Are you sure that politics REALLY matter in the US?

Quoting from Post-Soviet Lessons for a Post-American Century

People in the United States have a broadly similar attitude toward politics with people of the Soviet Union. In the U.S., this is often referred to as "voter apathy", but it might be more accurately described as non-voter indifference. The Soviet Union had a single, entrenched, systemically corrupt political party, which held a monopoly on power. The U.S. has two entrenched, systemically corrupt political parties, whose positions are often indistinguishable, and which together hold a monopoly on power. In either case, there is, or was, a single governing elite, but in the United States it organized itself into opposing teams to make its stranglehold on power seem more sportsmanlike.

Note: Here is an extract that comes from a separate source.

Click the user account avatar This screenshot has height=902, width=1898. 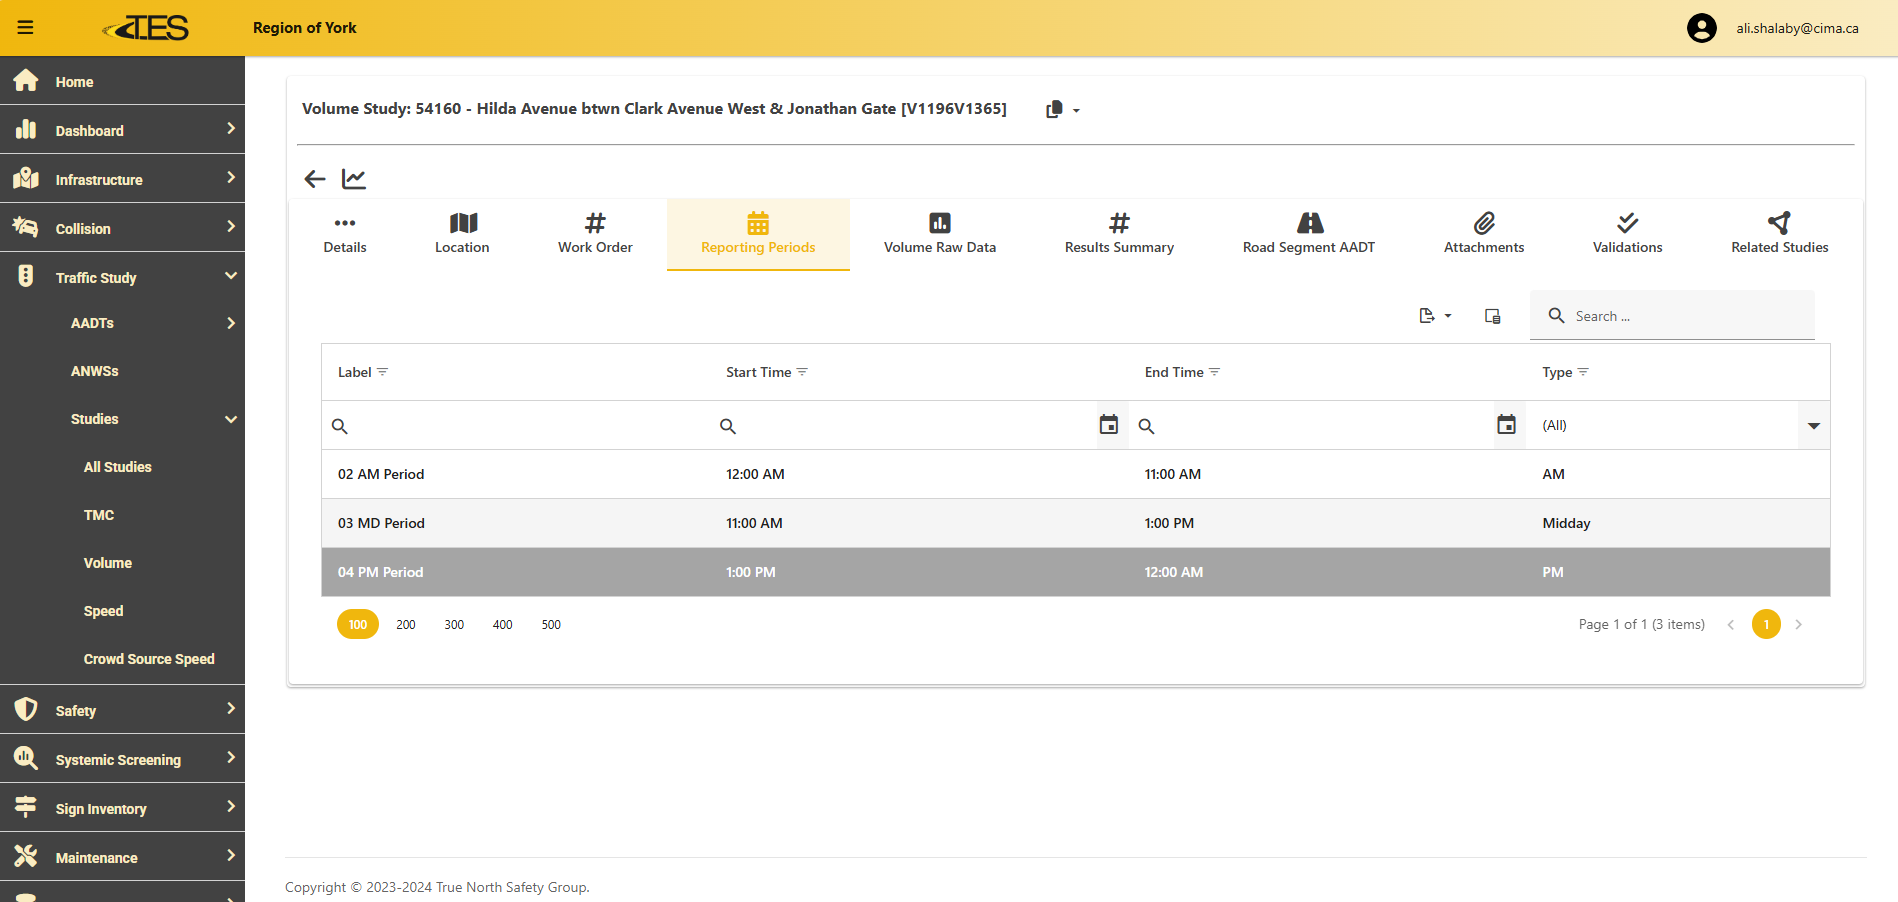[x=1701, y=28]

In the U.S., there is an industry of political commentators and pundits which is devoted to inflaming political passions as much as possible, especially before elections. This is similar to what sports writers and commentators do to draw attention to their game. It seems that the main force behind political discourse in the U.S. is boredom: one can chat about the weather, one's job, one's mortgage and how it relates to current and projected property values, cars and the traffic situation, sports, and, far behind sports, politics. In an effort to make people pay attention, most of the issues trotted out before the electorate pertain to reproduction: abortion, birth control, stem cell research, and similar small bits of social policy are bandied about rather than settled, simply because they get good ratings. "Boring" but vitally important strategic issues such as sustainable development, environmental protection, and energy policy are studiously avoided.